DATA PROVIDED section start

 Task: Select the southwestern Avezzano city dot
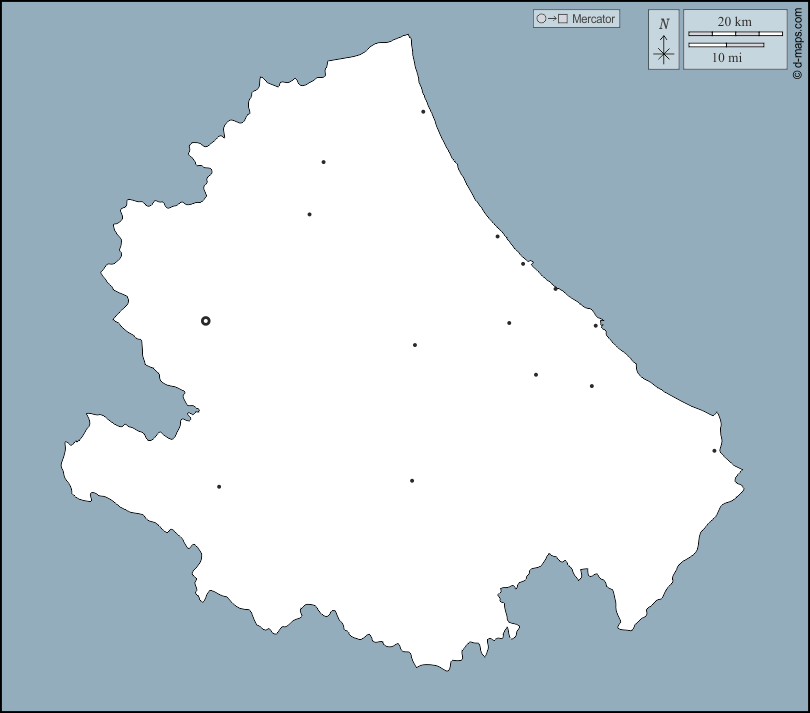coord(219,487)

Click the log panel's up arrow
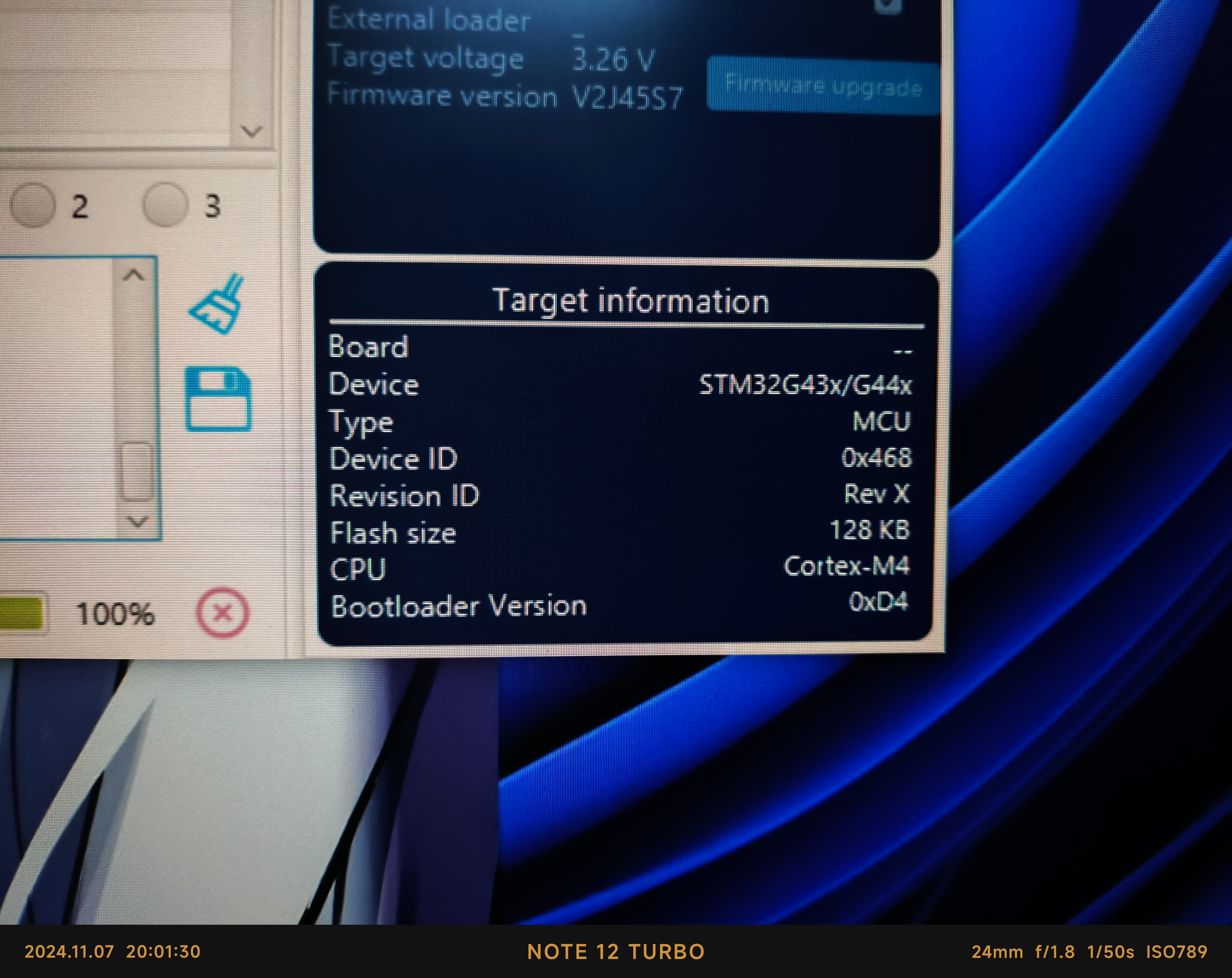point(134,275)
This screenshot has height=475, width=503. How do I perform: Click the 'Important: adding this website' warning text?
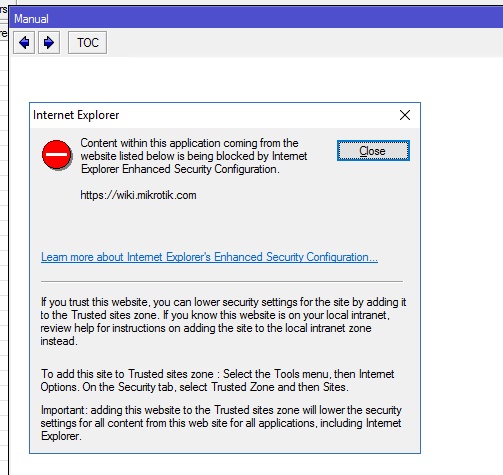click(221, 423)
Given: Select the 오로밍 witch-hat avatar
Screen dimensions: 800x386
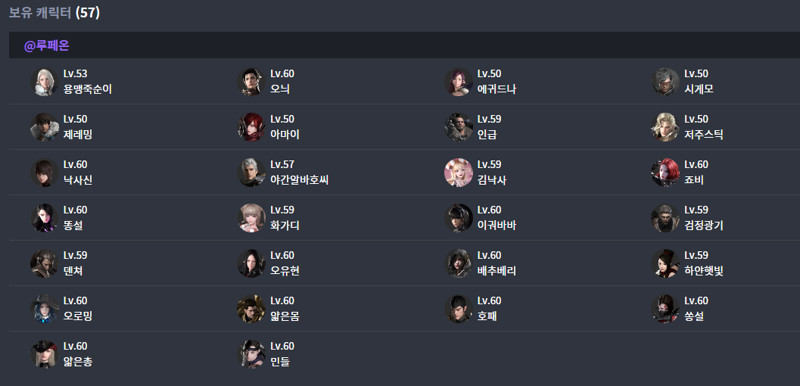Looking at the screenshot, I should click(x=44, y=308).

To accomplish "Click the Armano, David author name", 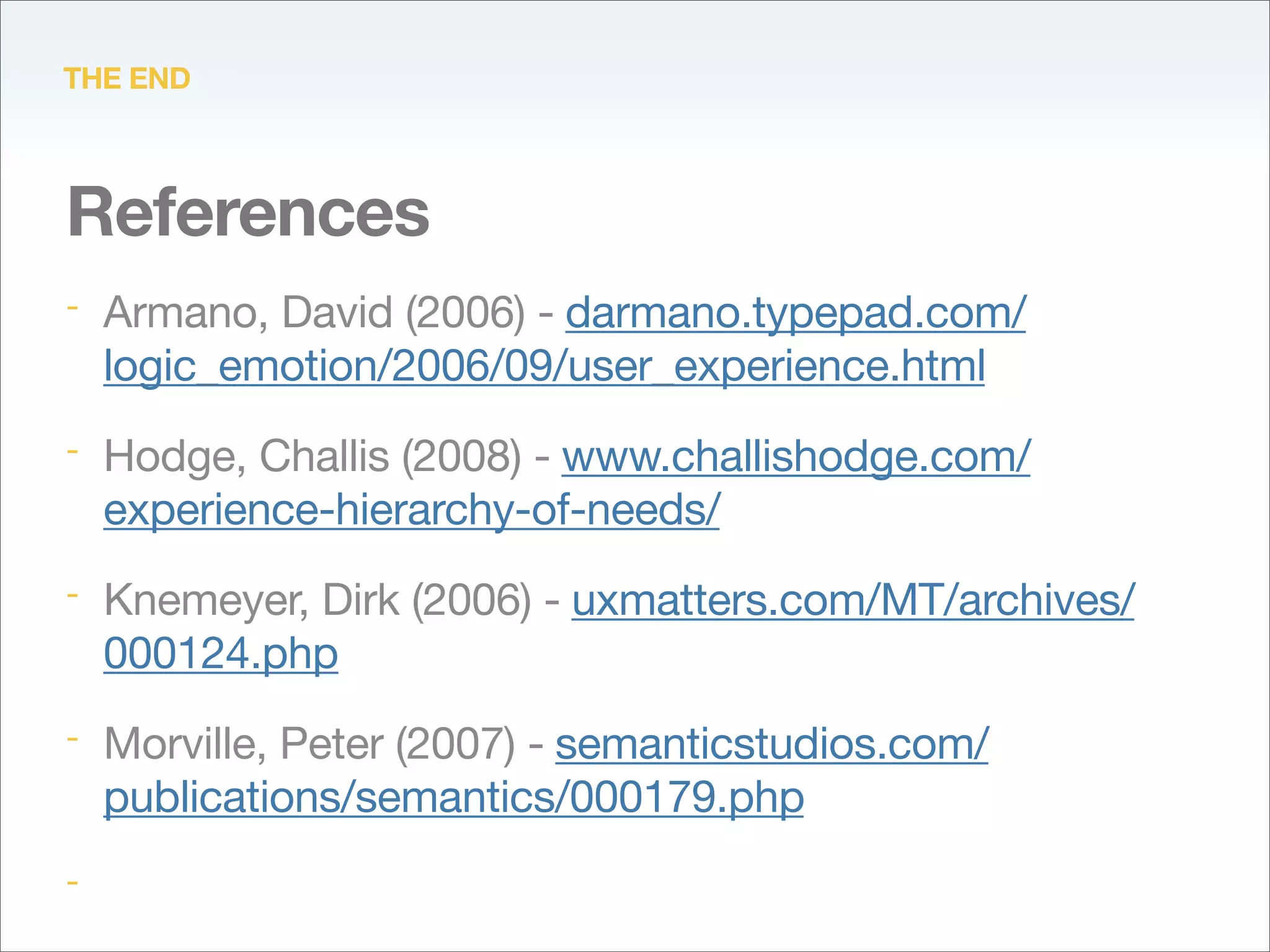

DATA PROVIDED section end

- _WHAT YOU NEED TO DO_:
Pictures are to be left out, and each line from the one that contains "Given: Select the 오로밍 witch-hat avatar" through the end of the listing is to be copied exactly.

- _RESPONSE TO THIS EXERCISE_:
Given: Select the 오로밍 witch-hat avatar
Screen dimensions: 800x386
Looking at the screenshot, I should click(x=44, y=308).

To accomplish "Click the Armano, David author name", 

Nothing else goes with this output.